#### Records supplied ####

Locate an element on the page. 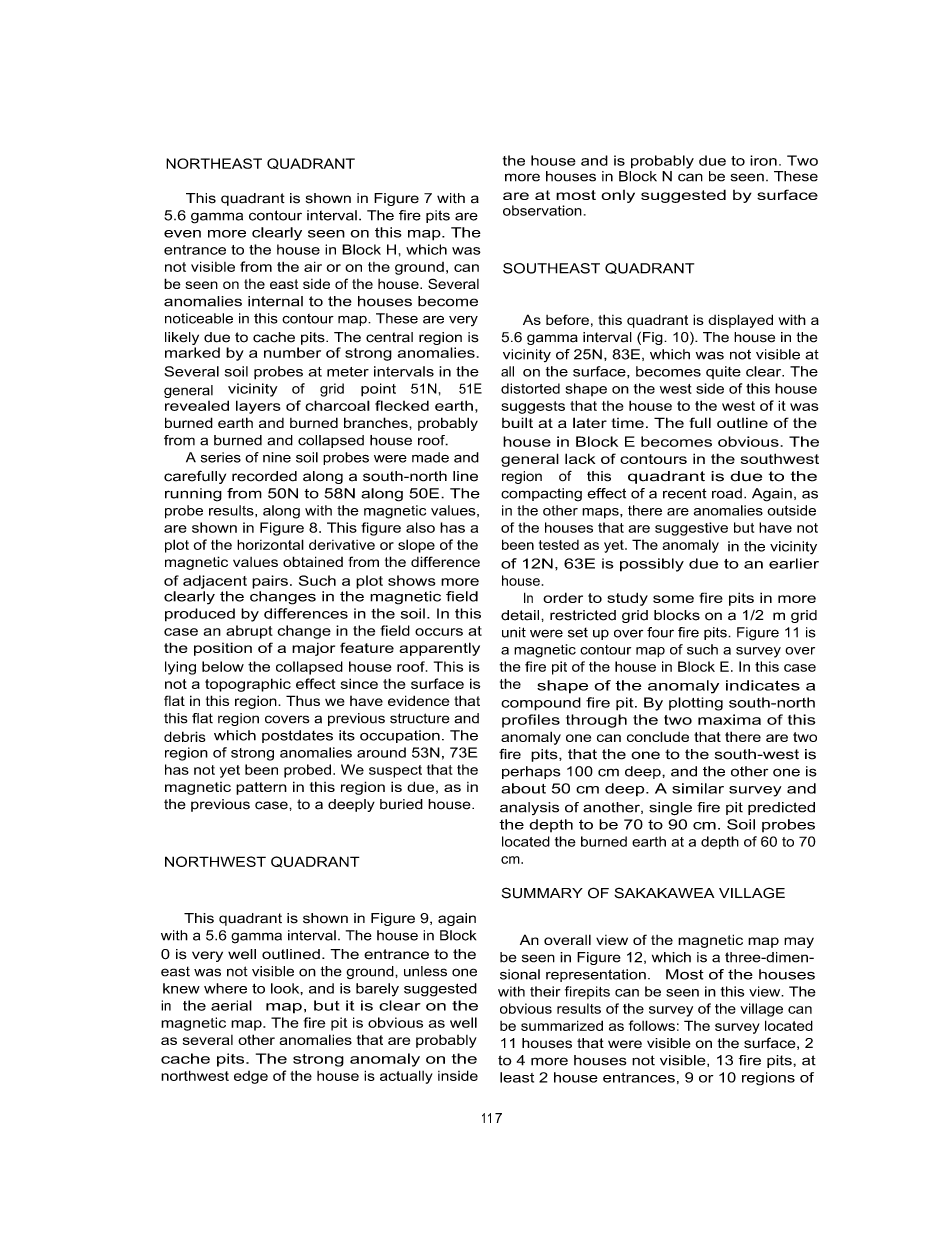  iron is located at coordinates (763, 160).
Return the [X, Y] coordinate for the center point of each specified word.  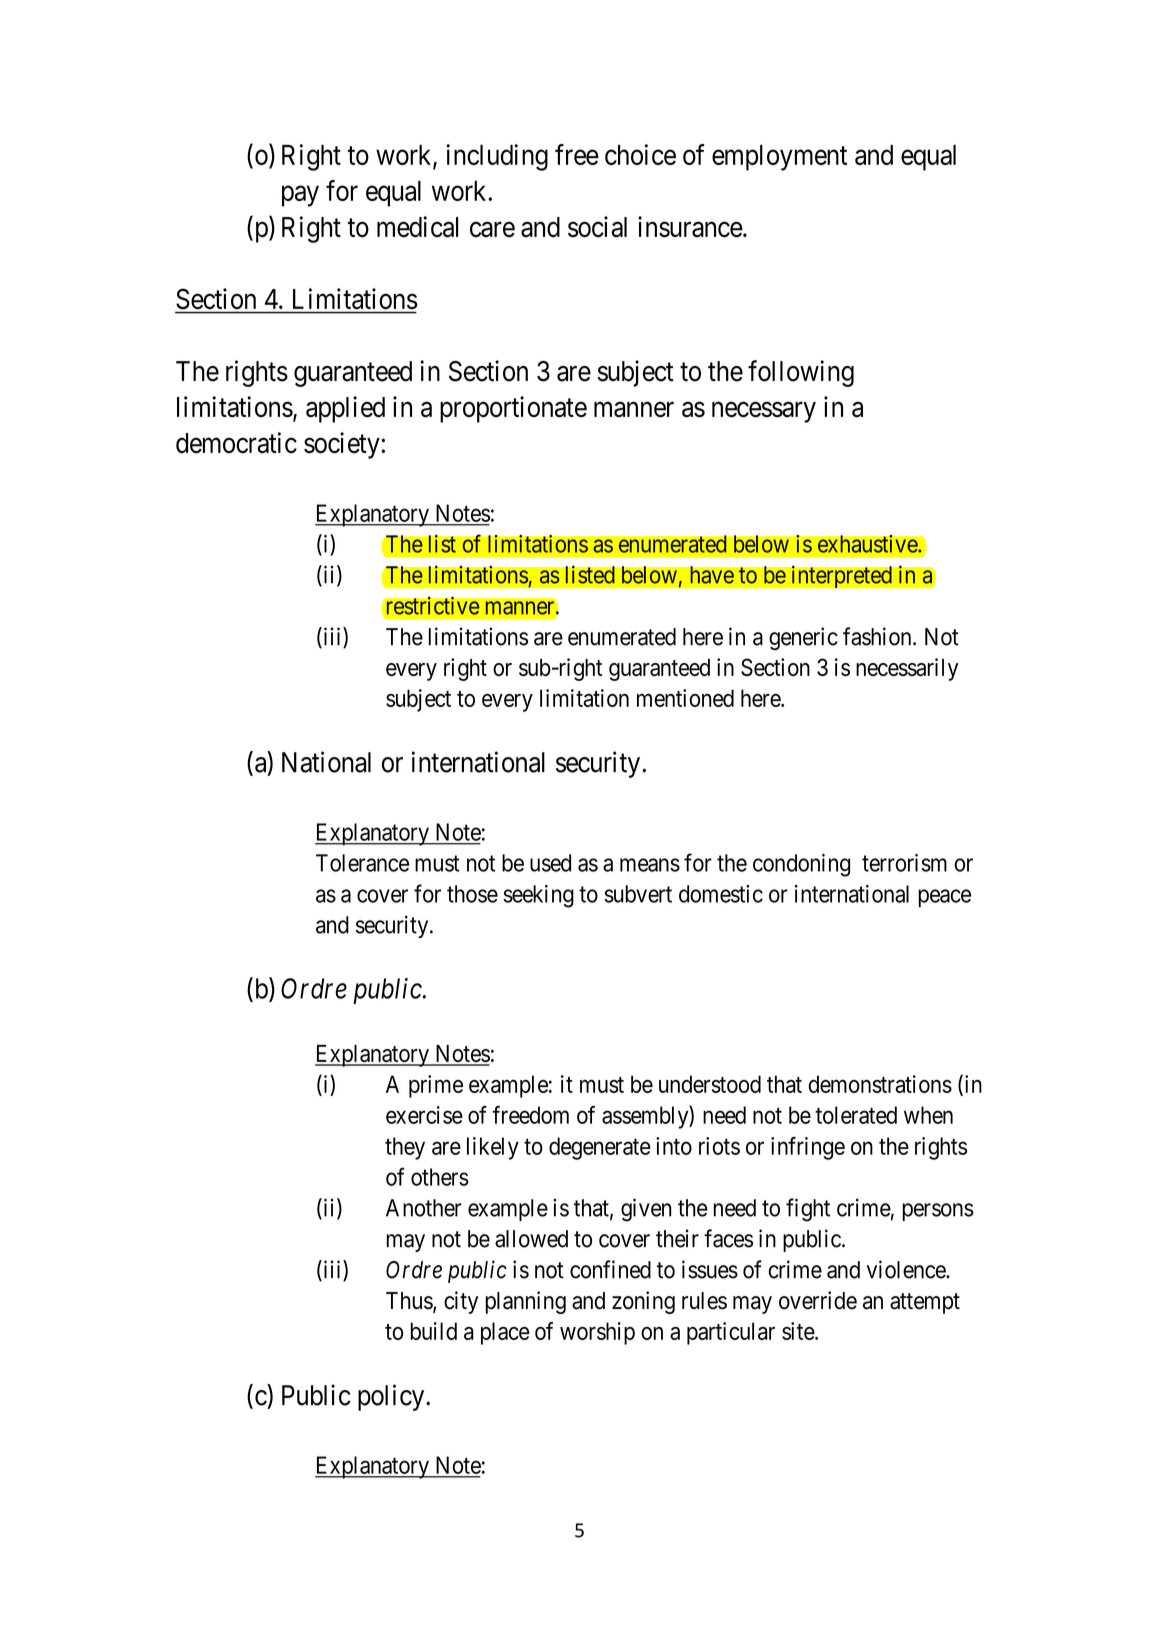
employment [779, 158]
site [799, 1331]
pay [300, 196]
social [597, 227]
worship [597, 1333]
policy [392, 1397]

####

#### Do this:
Edit the items from the line with "Return the [X, Y]" through the end of the items so that "specified" becomes "listed", leaving everything else unchanged. Leave the pictures out of your answer.

#### Full response:
Return the [X, Y] coordinate for the center point of each listed word.  
employment [779, 158]
site [799, 1331]
pay [300, 196]
social [597, 227]
worship [597, 1333]
policy [392, 1397]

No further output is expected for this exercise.